→ **JOB**
Please render the stretch of entries from the line containing "At what coordinates should I click to accomplish: Click" through the line containing "Expand the start" as a numbered list, omitting blank lines.
[BEGIN EXTRACTED INFORMATION]
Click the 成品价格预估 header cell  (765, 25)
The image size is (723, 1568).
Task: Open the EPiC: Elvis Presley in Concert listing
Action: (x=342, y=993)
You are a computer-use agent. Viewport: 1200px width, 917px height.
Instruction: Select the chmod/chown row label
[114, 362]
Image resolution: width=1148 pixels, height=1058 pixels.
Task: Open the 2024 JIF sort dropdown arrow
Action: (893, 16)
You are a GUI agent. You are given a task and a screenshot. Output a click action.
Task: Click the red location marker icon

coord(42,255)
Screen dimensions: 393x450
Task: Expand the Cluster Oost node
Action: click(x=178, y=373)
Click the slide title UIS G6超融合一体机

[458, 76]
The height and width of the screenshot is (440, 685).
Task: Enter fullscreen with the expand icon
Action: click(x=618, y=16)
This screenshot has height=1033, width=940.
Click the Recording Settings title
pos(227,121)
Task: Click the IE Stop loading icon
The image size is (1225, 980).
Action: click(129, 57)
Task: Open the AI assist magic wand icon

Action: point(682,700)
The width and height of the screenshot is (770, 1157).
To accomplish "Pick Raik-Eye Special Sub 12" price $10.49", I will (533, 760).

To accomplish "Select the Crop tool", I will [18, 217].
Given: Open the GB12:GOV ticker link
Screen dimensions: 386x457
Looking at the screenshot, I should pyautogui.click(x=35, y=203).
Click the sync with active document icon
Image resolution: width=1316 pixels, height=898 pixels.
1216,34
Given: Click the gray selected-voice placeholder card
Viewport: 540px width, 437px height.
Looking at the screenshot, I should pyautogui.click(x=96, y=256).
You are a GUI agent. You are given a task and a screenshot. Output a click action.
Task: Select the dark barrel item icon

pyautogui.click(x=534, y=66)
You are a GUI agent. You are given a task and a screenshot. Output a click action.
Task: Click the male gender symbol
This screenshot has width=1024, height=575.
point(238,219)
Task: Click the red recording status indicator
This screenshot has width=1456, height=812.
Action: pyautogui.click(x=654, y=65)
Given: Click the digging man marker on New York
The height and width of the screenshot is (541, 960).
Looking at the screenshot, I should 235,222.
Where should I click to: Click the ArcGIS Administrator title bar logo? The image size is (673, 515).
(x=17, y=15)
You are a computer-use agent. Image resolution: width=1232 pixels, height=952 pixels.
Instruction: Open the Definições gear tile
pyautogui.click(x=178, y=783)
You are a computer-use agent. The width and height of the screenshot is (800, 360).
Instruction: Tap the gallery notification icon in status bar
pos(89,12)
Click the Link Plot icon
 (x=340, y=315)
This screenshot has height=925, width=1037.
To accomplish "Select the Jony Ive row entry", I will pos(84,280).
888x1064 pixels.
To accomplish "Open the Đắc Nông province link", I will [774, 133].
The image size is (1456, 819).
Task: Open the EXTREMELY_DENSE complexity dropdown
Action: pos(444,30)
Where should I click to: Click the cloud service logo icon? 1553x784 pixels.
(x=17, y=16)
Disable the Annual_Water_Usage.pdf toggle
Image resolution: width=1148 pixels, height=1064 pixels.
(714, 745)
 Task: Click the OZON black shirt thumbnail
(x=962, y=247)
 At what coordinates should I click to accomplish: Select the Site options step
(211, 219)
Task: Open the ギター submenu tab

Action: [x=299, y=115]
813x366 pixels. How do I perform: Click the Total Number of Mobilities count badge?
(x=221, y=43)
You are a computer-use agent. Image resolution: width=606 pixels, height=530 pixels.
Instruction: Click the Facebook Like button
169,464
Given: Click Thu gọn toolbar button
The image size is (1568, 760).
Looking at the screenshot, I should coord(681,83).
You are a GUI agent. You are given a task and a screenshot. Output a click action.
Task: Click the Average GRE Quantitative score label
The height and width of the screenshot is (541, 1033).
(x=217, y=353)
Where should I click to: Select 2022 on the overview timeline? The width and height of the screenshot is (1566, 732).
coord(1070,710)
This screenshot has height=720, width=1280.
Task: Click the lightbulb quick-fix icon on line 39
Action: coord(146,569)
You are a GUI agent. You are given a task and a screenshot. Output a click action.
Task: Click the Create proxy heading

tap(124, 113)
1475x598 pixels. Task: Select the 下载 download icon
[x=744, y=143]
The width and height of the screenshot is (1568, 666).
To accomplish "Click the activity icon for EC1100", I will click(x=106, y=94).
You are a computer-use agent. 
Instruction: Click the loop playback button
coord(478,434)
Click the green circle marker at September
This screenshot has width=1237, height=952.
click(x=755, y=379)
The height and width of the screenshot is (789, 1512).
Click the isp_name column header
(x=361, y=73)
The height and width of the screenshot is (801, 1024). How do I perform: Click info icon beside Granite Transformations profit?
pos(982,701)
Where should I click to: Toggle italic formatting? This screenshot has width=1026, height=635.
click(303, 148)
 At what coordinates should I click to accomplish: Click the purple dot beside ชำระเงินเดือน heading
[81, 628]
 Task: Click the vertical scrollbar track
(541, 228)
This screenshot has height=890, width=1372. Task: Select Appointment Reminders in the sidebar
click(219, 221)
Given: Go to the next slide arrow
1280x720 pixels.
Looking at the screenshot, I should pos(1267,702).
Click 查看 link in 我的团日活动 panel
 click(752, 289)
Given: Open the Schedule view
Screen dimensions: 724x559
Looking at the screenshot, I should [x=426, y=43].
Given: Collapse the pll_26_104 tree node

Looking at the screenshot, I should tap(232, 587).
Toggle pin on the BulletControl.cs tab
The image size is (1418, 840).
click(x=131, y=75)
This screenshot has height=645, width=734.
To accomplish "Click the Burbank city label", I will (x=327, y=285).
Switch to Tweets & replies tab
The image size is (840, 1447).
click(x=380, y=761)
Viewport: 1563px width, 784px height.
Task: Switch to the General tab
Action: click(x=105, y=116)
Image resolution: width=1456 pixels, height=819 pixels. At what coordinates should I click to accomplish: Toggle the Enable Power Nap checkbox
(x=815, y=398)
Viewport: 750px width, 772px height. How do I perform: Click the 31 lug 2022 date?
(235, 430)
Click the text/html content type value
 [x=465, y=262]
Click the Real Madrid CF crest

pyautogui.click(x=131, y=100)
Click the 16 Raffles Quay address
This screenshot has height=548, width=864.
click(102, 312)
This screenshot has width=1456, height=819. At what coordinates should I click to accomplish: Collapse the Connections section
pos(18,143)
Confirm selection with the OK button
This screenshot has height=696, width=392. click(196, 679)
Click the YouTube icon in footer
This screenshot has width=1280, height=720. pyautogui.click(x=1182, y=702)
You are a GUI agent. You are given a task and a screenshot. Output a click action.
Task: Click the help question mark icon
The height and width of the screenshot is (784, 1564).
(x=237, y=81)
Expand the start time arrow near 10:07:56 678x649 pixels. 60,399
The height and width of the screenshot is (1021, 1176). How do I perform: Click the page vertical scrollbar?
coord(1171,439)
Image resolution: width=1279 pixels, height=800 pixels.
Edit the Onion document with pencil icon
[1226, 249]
[END EXTRACTED INFORMATION]
→ **ANSWER IN FULL**
1.  At what coordinates should I click to accomplish: Click the purple dot beside ชำระเงินเดือน heading
2. [81, 628]
3.  Task: Click the vertical scrollbar track
4. (541, 228)
5. This screenshot has height=890, width=1372. Task: Select Appointment Reminders in the sidebar
6. click(219, 221)
7. Given: Go to the next slide arrow
8. 1280x720 pixels.
9. Looking at the screenshot, I should pos(1267,702).
10. Click 查看 link in 我的团日活动 panel
11.  click(752, 289)
12. Given: Open the Schedule view
13. Screen dimensions: 724x559
14. Looking at the screenshot, I should [x=426, y=43].
15. Given: Collapse the pll_26_104 tree node
16. Looking at the screenshot, I should tap(232, 587).
17. Toggle pin on the BulletControl.cs tab
18. The image size is (1418, 840).
19. click(x=131, y=75)
20. This screenshot has height=645, width=734.
21. To accomplish "Click the Burbank city label", I will (x=327, y=285).
22. Switch to Tweets & replies tab
23. The image size is (840, 1447).
24. click(x=380, y=761)
25. Viewport: 1563px width, 784px height.
26. Task: Switch to the General tab
27. Action: click(x=105, y=116)
28. Image resolution: width=1456 pixels, height=819 pixels. At what coordinates should I click to accomplish: Toggle the Enable Power Nap checkbox
29. (x=815, y=398)
30. Viewport: 750px width, 772px height. How do I perform: Click the 31 lug 2022 date?
31. (235, 430)
32. Click the text/html content type value
33.  [x=465, y=262]
34. Click the Real Madrid CF crest
35. pyautogui.click(x=131, y=100)
36. Click the 16 Raffles Quay address
37. This screenshot has height=548, width=864.
38. click(102, 312)
39. This screenshot has width=1456, height=819. At what coordinates should I click to accomplish: Collapse the Connections section
40. pos(18,143)
41. Confirm selection with the OK button
42. This screenshot has height=696, width=392. click(196, 679)
43. Click the YouTube icon in footer
44. This screenshot has width=1280, height=720. pyautogui.click(x=1182, y=702)
45. You are a GUI agent. You are given a task and a screenshot. Output a click action.
46. Task: Click the help question mark icon
47. The height and width of the screenshot is (784, 1564).
48. (x=237, y=81)
49. Expand the start time arrow near 10:07:56 678x649 pixels. 60,399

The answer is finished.